Happy birthday and welcome to the forties. So much yet to come!
Happy Birthday Amber, your reflections says it’s all... we learn so much in our youth; and our 30s really set a stage to grow into our 40s. Recognizing the hardships and challenges living in this capitalist society (as you state) and having the heart of an adventurous soul as you embark on your motorcycle journey (I too have had many motorcycle cross county adventures) will serve you well in this next decade of life. Best wishes and thank you for sharing your journey with so many!! 🙏🏼
I turn 39 next month and am a different person than I was when I turned 30. I hit a turning point 2 years ago. I have done a lot of work on myself since then and am learning to embrace the fact that the only things I can control are how I respond and what I allow. As a recovering people pleaser, I have been opting more often to choose things that allow me to grow, that I enjoy and that are good for me and my family. Life is just too short to allow much else.

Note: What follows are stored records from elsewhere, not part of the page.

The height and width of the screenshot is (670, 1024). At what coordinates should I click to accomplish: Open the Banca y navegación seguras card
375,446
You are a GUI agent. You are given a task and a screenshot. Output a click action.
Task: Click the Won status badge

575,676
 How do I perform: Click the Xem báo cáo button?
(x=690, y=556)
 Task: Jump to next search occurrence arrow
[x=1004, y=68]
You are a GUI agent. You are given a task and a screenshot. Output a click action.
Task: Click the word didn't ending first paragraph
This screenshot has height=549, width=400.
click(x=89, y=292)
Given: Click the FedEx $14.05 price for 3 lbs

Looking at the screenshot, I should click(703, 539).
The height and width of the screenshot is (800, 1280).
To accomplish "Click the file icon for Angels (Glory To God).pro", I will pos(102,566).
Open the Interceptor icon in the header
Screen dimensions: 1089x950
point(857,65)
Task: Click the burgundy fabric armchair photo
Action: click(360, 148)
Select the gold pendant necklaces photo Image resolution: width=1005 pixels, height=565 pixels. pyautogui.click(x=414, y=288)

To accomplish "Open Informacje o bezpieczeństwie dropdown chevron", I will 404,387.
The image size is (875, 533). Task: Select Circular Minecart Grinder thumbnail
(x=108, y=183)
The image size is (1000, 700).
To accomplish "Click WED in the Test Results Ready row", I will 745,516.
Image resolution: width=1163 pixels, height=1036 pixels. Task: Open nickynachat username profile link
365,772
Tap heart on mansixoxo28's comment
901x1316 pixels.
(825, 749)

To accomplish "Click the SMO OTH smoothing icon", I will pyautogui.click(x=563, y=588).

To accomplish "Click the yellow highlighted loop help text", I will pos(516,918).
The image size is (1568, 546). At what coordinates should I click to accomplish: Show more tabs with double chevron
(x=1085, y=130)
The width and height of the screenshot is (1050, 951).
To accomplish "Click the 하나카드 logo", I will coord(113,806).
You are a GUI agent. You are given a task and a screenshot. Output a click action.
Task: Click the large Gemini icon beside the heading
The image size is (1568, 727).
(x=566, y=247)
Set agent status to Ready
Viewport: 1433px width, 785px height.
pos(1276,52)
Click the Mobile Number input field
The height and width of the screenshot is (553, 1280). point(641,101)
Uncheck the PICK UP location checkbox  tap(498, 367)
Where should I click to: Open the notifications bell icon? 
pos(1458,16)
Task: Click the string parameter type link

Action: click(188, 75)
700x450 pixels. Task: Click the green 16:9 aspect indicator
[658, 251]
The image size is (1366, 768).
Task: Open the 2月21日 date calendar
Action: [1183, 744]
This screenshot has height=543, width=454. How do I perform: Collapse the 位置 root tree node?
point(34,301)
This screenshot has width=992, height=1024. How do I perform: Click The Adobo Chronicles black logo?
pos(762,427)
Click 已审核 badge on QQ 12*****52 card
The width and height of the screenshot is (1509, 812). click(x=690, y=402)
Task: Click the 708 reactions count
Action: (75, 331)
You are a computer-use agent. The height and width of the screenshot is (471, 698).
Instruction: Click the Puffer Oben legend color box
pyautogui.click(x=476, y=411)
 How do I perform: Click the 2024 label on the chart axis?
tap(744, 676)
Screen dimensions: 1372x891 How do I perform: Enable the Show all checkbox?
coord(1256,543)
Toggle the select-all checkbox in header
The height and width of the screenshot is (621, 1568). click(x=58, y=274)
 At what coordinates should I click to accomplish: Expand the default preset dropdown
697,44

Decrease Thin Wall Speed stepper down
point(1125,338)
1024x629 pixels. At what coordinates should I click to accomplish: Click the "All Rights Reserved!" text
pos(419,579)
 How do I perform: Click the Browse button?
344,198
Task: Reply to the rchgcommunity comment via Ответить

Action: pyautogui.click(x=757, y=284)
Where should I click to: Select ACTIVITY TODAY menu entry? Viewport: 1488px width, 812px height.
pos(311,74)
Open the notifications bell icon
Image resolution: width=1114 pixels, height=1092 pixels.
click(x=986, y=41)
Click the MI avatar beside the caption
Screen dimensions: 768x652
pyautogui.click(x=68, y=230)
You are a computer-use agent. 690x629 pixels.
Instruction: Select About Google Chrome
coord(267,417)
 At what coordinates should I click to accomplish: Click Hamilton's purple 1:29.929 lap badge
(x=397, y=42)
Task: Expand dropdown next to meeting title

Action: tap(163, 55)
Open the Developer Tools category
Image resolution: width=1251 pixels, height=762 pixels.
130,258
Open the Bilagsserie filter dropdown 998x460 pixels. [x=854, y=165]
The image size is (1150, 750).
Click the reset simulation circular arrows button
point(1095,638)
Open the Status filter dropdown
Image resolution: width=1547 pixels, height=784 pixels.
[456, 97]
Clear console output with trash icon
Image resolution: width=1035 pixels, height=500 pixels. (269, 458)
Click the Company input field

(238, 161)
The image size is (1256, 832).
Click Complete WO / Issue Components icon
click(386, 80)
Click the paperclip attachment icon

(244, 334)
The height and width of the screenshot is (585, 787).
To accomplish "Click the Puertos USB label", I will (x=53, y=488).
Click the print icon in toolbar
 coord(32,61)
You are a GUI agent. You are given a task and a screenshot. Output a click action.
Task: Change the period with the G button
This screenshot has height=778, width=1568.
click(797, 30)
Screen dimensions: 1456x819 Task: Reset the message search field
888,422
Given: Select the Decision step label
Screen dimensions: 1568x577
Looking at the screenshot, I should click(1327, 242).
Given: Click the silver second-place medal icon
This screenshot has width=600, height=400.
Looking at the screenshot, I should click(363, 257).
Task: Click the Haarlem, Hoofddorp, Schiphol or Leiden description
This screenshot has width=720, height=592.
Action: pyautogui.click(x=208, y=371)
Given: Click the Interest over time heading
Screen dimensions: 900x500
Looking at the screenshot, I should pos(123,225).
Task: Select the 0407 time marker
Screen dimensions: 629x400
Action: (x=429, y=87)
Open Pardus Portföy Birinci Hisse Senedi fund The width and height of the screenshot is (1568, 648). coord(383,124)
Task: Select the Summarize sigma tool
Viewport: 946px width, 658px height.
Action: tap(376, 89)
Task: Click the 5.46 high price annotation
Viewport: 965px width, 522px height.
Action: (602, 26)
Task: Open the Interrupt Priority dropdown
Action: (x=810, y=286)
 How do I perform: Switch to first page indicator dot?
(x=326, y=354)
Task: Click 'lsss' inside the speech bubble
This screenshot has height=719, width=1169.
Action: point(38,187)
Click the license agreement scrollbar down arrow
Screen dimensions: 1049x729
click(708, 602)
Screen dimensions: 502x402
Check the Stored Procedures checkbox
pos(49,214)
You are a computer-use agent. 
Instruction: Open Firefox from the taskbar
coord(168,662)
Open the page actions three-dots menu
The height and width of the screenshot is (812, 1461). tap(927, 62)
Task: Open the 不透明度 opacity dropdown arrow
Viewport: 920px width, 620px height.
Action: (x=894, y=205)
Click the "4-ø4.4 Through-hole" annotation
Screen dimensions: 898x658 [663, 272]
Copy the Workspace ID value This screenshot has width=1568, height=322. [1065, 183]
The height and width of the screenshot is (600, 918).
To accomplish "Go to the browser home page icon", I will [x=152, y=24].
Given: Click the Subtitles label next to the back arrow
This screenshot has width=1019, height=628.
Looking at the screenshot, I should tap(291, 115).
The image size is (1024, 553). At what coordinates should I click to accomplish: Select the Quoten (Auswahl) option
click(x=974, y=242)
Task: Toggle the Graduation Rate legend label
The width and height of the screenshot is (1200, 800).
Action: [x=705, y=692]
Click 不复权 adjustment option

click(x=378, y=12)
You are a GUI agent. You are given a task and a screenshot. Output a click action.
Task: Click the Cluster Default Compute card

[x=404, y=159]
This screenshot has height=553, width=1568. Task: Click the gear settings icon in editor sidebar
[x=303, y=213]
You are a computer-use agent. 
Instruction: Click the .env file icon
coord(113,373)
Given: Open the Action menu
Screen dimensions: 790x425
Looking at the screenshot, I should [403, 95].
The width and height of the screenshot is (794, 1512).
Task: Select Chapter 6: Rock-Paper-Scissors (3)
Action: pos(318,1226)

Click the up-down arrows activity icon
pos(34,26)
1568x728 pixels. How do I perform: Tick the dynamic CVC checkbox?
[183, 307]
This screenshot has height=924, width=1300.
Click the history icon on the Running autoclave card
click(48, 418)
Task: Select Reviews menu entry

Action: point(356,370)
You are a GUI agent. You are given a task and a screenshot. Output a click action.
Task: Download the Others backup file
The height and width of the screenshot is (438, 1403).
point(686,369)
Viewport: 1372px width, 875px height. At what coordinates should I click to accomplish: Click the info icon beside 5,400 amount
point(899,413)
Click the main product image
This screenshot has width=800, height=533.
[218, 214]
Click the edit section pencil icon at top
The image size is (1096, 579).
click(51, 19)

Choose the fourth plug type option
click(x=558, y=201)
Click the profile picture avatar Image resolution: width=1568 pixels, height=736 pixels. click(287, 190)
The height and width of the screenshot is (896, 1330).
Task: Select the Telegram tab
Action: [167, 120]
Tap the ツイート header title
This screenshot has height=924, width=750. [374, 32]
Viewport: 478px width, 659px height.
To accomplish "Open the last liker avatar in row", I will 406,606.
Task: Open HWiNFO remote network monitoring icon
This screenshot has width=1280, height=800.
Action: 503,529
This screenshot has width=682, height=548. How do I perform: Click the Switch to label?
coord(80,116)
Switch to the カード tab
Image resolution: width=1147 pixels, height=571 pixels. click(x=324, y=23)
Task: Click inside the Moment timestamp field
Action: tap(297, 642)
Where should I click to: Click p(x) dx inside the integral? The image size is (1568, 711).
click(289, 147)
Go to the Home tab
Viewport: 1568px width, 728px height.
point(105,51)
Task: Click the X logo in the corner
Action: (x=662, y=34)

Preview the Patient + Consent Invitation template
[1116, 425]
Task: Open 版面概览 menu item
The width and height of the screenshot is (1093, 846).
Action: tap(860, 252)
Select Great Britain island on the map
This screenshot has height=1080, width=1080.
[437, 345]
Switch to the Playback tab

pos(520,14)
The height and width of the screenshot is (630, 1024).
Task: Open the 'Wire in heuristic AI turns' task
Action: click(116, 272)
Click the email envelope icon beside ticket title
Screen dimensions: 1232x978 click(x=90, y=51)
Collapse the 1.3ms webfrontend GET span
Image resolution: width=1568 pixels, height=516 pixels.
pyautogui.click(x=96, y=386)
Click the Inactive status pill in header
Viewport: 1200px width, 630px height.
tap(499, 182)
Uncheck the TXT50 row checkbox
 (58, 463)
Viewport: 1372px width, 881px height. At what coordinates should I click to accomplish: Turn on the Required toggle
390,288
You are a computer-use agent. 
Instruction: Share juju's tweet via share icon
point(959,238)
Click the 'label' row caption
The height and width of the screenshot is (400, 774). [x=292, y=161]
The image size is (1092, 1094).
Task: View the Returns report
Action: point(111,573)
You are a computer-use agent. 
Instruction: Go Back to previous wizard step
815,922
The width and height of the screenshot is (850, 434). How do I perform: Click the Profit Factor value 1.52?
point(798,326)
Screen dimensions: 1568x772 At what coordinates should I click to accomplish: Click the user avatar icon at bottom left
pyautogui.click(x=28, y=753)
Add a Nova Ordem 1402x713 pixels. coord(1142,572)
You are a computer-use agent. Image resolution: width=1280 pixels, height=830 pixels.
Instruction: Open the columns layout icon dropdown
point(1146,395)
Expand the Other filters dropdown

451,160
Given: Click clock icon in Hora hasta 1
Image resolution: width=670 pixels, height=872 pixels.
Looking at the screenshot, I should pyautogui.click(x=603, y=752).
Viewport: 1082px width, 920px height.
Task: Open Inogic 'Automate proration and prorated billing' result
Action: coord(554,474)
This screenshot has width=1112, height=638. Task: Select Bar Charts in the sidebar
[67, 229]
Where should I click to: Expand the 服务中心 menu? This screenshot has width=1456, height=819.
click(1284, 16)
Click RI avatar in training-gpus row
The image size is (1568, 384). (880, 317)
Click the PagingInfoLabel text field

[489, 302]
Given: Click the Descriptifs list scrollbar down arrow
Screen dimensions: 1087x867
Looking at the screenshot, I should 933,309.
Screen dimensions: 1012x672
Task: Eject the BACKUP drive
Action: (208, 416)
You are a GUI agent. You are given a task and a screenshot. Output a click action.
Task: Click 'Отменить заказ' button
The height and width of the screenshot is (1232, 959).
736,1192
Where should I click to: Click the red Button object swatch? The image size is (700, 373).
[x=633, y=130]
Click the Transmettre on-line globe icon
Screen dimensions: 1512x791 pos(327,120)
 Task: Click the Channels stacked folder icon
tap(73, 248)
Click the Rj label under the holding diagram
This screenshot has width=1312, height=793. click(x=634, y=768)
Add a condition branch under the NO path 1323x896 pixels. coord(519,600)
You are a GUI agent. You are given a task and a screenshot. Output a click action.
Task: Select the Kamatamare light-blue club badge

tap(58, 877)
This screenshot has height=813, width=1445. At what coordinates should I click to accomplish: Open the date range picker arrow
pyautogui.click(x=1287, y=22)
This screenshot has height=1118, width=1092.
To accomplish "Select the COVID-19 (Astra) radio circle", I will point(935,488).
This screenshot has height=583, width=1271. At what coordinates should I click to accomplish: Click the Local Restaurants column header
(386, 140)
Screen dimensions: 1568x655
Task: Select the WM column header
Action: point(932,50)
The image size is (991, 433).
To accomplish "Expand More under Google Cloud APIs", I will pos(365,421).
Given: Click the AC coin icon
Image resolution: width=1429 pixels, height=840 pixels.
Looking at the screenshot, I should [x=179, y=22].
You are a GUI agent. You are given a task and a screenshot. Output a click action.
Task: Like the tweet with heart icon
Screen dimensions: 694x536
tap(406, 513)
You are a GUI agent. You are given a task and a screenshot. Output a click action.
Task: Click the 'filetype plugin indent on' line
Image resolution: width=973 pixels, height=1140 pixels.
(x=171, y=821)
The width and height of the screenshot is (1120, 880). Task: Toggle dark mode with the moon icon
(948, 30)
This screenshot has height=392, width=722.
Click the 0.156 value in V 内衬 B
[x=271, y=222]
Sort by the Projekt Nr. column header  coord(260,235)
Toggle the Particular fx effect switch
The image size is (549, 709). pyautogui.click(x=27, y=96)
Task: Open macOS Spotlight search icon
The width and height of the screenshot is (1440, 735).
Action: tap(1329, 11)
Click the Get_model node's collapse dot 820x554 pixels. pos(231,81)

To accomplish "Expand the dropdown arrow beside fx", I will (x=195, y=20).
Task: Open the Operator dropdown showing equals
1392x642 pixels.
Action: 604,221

Happy Birthday and Happy Mother's Day!! 💐
Happy Birthday. Milestones can be hard because they can feel more momentous than they are. And yet... they can also be a great kick in the pants to figure some shit out, try something new, or make a change. Regardless, a two-week motorcycle trip with a friend sounds like a fabulous idea, whatever 40 means - or doesn't mean - to you. I've found the momentous years are frequently not the ones that end in zeros. At almost 53 I'm perched on the edge of a soon-to-be-empty nest which is exciting and very sad all at the same time. Watching my mom's decent into dementia and preparing to drop my youngest off at college in a few months is proof for me that the moments that test us and temper us and (hopefully) make our priorities more clear often have little to do with a particular age, but rather are prompted by the intersections we experience with others along the way. Another good reason to hit the road - Imagine all the paths you'll cross! Safe travels.
A great lie we are told is that aging is awful. We should do everything we can to stop time. Lotions. Creams. Diets. Whatever. I don’t mean care, of course we should take care of our aging bodies, but I mean time. We can’t stop
It. This is a beautiful thing. I am looking forward to my 40s, whether they be quiet or creatively fruitful. Fruit can grow in the quiet.
Big day, Amber! I hope it’s a great one.